Calibration of future measurements

Purpose The purpose of creating the calibration curve is to correct future measurements made with the same instrument to the correct units of measurement. The calibration curve can be applied many, many times before it is discarded or reworked as long as the instrument remains in statistical control. Chemical measurements are an exception where frequently the calibration curve is used only for a single batch of measurements, and a new calibration curve is created for the next batch.
Notation The notation for this section is as follows:
  • \(Y'\) denotes a future measurement.
  • \(X'\) denotes the associated calibrated value.
  • \( \hat{a}, \,\, \hat{b}, \,\, \hat{c} \) are the estimates of the coefficients, \( a, \,\, b, \,\, c \).
  • \( {\large s}_a, \,\, {\large s}_b, \,\, {\large s}_c \) are standard deviations of the coefficients, \( a, \,\, b, \,\, c \).
Procedure To apply a correction to a future measurement, \(Y^*\) to obtain the calibration value \(X^*\) requires the inverse of the calibration curve.
Linear calibration line The inverse of the calibration line for the linear model $$ Y = a + bX + \epsilon $$ gives the calibrated value $$ X' = \frac{Y' - \hat{a}}{\hat{b}} $$
Tests for the intercept and slope of calibration curve -- If both conditions hold, no calibration is needed. Before correcting for the calibration line by the equation above, the intercept and slope should be tested for \( a=0 \), and \(b=1\). If both $$ \left|\frac{\hat{a}}{s_a}\right| < t_{1-\alpha/2, \nu} \,\,\, \mbox{ and } \,\,\, \left|\frac{\hat{b}-1}{s_b}\right| < t_{1-\alpha/2, \nu} $$ there is no need for calibration. If, on the other hand only the test for \( a=0 \) fails, the error is constant; if only the test for \( b=1 \) fails, the errors are related to the size of the reference standards.
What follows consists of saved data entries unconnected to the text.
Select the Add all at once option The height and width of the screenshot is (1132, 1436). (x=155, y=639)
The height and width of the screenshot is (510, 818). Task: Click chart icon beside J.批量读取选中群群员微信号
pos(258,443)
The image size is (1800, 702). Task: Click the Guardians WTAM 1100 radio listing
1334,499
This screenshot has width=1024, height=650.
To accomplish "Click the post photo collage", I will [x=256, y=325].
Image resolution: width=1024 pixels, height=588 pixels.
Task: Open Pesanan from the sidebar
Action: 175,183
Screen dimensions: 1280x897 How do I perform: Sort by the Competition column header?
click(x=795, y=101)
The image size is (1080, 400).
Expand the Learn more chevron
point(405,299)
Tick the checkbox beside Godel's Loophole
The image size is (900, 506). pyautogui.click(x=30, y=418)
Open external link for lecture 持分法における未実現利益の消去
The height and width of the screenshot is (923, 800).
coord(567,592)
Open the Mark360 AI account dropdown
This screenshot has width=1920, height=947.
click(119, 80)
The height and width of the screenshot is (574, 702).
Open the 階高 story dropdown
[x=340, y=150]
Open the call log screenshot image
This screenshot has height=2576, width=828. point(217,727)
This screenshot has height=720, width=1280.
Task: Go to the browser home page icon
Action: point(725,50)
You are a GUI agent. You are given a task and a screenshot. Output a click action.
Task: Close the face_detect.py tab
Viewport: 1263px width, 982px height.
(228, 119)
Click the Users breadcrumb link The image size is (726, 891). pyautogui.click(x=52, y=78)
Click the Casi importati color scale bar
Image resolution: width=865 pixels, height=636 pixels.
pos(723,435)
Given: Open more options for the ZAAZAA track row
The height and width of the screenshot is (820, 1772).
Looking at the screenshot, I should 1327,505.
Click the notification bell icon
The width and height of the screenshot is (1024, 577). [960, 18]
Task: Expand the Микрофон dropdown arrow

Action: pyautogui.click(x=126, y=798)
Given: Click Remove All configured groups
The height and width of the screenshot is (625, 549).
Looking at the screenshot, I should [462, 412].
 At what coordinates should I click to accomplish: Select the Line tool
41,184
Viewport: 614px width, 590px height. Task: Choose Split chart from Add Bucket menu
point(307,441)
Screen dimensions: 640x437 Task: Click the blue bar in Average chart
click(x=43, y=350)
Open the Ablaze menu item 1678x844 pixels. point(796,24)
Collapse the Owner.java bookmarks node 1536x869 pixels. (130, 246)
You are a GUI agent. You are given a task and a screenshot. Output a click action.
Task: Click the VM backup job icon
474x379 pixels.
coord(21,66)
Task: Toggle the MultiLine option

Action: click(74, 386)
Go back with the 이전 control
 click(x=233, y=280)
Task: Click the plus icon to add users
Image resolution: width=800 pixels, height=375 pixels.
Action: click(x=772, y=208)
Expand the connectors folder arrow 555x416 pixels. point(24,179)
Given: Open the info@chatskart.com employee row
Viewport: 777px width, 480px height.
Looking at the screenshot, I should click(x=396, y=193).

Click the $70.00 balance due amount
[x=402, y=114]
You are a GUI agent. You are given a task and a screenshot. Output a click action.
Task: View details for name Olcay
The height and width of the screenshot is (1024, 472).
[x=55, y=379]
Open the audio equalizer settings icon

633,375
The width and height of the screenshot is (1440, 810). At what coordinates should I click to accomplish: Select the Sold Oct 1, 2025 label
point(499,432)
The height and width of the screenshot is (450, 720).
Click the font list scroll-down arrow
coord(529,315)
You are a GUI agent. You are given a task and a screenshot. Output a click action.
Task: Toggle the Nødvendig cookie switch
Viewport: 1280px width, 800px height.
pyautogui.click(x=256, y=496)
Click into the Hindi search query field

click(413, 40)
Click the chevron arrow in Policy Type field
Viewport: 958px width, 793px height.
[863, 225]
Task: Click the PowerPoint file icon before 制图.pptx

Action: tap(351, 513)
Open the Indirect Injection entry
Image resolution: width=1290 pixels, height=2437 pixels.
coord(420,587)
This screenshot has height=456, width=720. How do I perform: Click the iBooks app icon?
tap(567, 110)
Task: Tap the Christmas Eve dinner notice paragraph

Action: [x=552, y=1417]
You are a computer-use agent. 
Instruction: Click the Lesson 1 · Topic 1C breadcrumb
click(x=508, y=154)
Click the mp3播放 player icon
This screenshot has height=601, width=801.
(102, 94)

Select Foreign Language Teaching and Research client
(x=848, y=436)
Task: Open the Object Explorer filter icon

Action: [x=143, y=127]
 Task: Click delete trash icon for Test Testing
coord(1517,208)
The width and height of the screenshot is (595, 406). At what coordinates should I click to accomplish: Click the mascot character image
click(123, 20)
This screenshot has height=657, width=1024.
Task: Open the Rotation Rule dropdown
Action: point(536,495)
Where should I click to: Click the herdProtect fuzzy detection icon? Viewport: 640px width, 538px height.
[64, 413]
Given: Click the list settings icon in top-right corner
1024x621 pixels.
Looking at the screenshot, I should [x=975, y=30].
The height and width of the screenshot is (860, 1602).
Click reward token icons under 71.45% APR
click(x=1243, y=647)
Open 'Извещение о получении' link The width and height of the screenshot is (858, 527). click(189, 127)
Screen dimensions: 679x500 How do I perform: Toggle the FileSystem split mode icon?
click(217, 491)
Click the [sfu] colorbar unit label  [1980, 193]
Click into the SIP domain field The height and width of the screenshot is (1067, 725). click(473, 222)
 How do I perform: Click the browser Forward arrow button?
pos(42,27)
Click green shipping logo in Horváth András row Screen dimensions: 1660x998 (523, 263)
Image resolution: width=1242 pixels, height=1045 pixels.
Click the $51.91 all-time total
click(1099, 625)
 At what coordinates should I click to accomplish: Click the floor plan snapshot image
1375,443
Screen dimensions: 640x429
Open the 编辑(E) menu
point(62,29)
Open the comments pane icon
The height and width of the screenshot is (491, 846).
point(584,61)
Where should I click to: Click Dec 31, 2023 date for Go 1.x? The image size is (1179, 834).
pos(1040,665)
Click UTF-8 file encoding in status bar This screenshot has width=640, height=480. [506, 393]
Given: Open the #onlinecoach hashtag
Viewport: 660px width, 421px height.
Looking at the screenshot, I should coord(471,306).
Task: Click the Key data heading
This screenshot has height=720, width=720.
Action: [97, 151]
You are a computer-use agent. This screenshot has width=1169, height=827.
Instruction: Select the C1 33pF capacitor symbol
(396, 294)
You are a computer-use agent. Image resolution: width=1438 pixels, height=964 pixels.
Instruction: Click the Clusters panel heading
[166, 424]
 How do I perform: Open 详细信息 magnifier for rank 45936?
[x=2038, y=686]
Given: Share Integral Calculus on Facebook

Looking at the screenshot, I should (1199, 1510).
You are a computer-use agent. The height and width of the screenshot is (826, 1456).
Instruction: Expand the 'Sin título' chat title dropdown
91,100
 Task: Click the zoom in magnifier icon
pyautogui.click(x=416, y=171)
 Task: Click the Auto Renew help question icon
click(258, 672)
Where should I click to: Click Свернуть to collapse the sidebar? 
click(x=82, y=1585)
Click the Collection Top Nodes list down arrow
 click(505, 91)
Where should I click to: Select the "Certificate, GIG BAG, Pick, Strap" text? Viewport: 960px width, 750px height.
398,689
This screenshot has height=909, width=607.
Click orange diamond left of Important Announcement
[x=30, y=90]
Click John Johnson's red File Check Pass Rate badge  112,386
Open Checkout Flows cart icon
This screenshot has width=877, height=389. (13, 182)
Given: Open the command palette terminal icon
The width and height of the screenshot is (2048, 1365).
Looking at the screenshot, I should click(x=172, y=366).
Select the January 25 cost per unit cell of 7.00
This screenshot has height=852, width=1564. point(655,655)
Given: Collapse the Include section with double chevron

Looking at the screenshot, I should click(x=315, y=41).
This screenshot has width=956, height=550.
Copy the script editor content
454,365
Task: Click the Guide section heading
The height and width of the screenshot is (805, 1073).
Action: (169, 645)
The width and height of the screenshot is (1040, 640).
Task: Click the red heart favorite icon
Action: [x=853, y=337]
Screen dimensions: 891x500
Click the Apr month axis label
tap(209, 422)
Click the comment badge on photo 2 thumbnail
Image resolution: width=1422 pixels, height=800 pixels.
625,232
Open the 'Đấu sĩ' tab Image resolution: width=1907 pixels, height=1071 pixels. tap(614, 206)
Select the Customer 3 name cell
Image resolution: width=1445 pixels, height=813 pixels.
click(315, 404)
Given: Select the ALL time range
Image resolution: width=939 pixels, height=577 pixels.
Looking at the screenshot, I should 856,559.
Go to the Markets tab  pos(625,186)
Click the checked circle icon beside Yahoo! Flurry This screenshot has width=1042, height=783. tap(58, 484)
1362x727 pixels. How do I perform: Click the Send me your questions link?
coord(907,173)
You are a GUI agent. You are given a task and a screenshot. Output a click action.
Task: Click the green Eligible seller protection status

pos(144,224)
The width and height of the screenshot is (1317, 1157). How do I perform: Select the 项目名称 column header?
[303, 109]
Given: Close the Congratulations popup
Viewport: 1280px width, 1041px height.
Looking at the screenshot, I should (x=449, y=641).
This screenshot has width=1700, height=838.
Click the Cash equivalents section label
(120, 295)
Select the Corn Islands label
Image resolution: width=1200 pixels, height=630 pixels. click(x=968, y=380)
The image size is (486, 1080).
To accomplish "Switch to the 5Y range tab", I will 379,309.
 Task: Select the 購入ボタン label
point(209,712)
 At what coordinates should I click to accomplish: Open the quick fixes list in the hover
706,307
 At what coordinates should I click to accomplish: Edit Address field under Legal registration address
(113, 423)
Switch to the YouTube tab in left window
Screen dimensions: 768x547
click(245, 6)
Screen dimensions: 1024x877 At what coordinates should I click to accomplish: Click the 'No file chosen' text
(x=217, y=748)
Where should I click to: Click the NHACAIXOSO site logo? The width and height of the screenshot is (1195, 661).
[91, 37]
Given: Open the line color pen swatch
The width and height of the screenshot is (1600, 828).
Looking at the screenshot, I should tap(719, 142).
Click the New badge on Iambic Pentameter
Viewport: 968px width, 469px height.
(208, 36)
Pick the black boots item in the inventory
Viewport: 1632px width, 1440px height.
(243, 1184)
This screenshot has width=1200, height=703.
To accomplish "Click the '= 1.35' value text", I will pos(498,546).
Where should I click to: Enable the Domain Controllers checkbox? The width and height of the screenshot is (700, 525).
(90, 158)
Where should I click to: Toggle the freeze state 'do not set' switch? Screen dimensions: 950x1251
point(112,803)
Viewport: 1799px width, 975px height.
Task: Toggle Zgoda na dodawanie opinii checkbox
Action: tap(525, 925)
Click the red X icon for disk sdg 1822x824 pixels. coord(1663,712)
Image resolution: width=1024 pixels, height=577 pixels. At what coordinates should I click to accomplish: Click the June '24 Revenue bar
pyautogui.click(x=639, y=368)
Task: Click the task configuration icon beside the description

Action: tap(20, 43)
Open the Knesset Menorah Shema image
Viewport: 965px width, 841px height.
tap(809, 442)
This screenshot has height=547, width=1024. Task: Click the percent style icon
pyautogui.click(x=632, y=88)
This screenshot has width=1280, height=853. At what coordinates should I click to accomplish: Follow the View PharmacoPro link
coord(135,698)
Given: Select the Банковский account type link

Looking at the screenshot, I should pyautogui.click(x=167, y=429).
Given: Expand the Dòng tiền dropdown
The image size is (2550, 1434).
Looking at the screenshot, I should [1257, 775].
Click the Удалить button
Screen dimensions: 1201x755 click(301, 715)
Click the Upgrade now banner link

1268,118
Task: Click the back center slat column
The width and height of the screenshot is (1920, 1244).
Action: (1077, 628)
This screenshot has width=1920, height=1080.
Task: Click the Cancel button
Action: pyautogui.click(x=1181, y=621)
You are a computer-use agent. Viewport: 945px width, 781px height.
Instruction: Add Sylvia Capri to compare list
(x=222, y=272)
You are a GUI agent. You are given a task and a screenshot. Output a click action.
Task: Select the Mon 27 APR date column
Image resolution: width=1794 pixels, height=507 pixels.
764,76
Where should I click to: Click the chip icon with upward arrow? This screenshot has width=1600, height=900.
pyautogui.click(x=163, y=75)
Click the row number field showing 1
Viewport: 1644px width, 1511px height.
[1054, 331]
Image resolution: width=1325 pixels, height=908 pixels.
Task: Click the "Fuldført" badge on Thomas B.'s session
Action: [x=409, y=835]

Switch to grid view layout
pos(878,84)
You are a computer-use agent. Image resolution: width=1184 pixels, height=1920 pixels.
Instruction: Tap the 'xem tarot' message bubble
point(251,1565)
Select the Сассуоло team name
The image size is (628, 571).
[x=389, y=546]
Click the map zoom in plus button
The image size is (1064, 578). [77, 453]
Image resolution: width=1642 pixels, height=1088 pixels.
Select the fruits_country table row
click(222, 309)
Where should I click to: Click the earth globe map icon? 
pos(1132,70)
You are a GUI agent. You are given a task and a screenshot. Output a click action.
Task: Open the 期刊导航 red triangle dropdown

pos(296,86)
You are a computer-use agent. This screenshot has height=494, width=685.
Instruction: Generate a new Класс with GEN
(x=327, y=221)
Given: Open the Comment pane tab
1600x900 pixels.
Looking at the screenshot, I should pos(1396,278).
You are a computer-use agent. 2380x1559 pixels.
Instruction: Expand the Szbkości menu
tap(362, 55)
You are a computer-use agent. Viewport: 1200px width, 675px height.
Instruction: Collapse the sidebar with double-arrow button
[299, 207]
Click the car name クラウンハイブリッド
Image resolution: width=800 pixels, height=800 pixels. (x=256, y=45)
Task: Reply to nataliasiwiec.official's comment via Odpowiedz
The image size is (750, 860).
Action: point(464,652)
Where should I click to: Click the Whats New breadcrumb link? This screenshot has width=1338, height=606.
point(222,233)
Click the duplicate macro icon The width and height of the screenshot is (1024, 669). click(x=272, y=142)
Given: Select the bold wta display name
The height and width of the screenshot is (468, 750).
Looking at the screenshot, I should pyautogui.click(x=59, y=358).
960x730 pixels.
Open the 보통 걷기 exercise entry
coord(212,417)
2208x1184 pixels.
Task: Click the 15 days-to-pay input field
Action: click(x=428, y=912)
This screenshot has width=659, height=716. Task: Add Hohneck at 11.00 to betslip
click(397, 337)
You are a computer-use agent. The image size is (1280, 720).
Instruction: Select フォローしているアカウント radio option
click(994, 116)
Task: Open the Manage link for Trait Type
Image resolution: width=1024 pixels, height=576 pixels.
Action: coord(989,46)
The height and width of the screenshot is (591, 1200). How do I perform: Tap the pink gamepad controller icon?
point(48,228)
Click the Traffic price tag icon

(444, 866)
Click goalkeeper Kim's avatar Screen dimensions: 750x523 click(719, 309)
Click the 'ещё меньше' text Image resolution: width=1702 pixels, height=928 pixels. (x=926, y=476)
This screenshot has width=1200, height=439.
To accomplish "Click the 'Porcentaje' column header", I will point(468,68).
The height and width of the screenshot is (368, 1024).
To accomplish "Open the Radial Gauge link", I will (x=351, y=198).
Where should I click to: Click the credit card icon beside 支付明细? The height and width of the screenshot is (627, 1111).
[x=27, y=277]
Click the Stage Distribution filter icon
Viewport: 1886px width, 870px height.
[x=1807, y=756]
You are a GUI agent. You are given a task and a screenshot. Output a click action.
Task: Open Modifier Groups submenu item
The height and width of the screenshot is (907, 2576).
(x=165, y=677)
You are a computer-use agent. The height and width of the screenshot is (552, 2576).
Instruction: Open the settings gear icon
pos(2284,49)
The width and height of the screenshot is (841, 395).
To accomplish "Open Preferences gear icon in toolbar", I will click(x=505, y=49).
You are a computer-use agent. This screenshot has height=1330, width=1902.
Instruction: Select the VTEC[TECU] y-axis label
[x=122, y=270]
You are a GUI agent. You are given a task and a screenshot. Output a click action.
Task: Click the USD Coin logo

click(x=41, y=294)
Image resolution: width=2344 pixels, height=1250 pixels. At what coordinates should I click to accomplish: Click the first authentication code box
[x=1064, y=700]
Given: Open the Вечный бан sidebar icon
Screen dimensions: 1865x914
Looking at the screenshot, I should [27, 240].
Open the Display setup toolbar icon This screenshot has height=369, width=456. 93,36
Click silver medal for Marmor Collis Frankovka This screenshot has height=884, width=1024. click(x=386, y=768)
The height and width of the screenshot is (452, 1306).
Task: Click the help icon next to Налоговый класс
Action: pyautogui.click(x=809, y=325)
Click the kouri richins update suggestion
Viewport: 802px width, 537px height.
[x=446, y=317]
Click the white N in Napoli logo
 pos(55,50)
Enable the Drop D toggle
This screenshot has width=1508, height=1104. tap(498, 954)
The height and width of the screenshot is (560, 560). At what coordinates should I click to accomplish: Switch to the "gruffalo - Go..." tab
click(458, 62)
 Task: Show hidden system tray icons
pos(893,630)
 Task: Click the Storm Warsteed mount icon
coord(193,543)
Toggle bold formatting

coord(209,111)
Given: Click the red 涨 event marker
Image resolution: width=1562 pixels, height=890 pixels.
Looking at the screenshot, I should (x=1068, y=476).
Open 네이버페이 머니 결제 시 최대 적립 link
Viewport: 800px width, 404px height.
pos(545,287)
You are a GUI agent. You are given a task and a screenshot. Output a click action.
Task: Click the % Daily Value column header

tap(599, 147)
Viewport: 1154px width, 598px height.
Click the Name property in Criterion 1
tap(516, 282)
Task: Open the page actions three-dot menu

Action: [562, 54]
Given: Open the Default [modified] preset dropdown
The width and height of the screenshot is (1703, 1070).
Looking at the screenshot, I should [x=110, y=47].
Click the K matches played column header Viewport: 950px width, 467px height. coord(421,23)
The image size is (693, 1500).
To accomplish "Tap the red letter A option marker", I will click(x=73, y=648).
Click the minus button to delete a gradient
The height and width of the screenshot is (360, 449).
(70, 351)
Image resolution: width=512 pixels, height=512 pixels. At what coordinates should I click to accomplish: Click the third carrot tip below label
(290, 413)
Table look-up for t-factor The factor, \( t_{1-\alpha/2, \, \nu} \), is found in the t-table where \( \nu \) is the degrees of freedom for the residual standard deviation from the calibration curve, and \( \alpha \) is chosen to be small, say, 0.05.
Quadratic calibration curve The inverse of the calibration curve for the quadratic model $$ Y = a + bX + cX^2 + \epsilon $$ requires a root $$ X' = \frac{-\hat{b} \pm \sqrt{\hat{b}^2 - 4 \hat{c} \left( \hat{a} - Y' \right)}}{2 \widehat{c}} $$ The correct root (+ or -) can usually be identified from practical considerations.
Power curve The inverse of the calibration curve for the power model $$ Y = aX^b\epsilon $$ gives the calibrated value $$ X' = \mbox{exp} \left( \frac{\mbox{log}_e(Y') - \mbox{log}_e(\hat{a})}{\hat{b}} \right) $$ where \(b\) and the natural logarithm of \(a\) are estimated from the power model transformed to a linear function.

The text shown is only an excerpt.